- Sugar is not only added to food for taste, but also for functional reasons.
- Sugar alternatives or low sugar foods may not be healthier.
- Removing sugar can be technically challenging.
Important roles of sugar
Aside from making some foods more palatable and providing kilo joules, sugar has a number of important properties that contribute uniquely to a food’s appearance, texture, and shelf-life. It’s, therefore, an important ingredient in both the foods we make at home and the manufactured foods on our supermarket shelves. Reducing or removing sugar from a product often requires replacement with a number of substitute ingredients to achieve the same quality, taste and texture profile.

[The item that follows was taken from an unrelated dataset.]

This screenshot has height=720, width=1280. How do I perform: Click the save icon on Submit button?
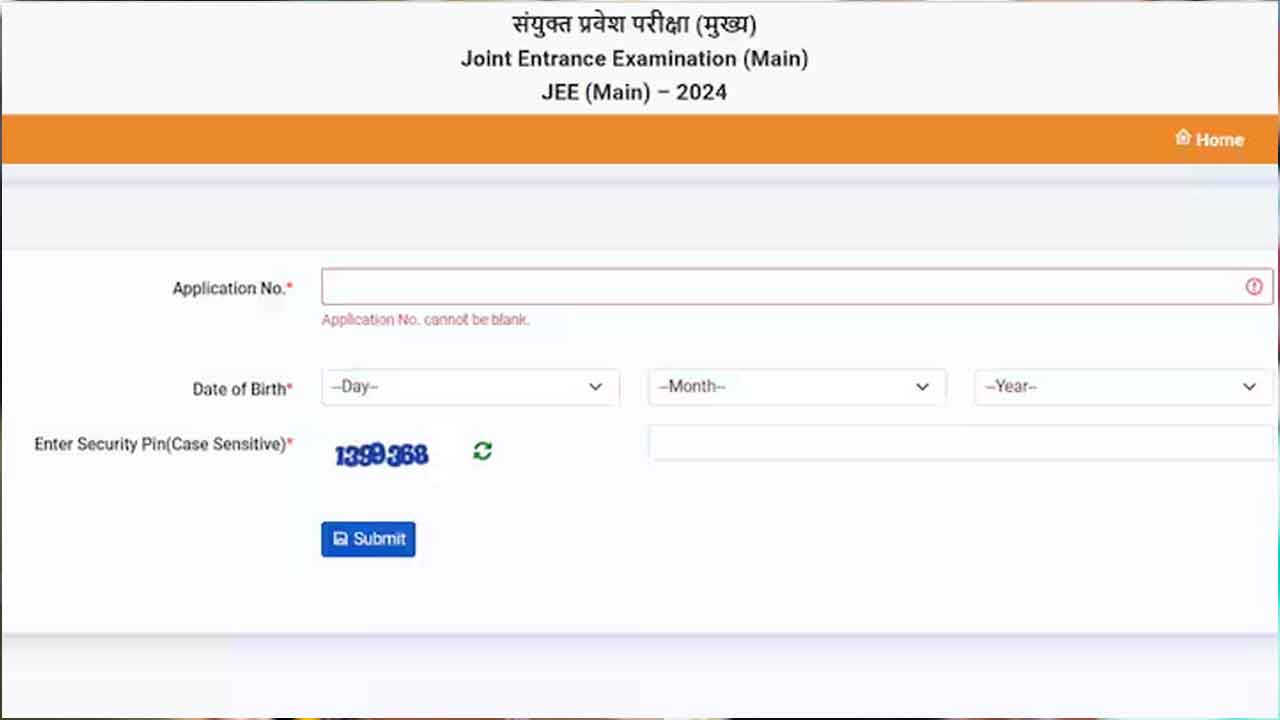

Let’s see some major roles:
As a bulking agent
Sugar contributes to the texture of food, such as in meringue and biscuits. This is an important role of sugar in most baking applications.
As a preservative
Sugar helps to prevent or slow the growth of bacteria, molds, and yeast in jams and other preserves. It also helps to prolong the shelf life of many foods on our supermarket shelves by acting as a humectant – maintaining and stabilising the water content in foods.
Enhancing flavor
Adding a little sugar to nutritious foods such as sour fruits (frozen berries or rhubarb), or porridge, helps to make them more palatable. Sugar also enhances fruit flavors in foods.
For colour
On heating, sugar breaks down to produce the colour and desirable flavor that characterises many cooked foods. This is caused by sugars reacting with proteins as they break down in the cooking process, called the Maillard reaction. A sprinkling of sugar and cinnamon on top of fruit muffins makes for a browned crunchy topping and gives a nice texture.
Adds viscosity
Sugar provides body in drinks and semi-liquid foods like syrups, chutneys, and sweet sauces.
As an anticoagulant
When it’s heated, sugar delays the coagulation of proteins (change in liquid form to solid or semi-solid form), such as in baked custards and other desserts.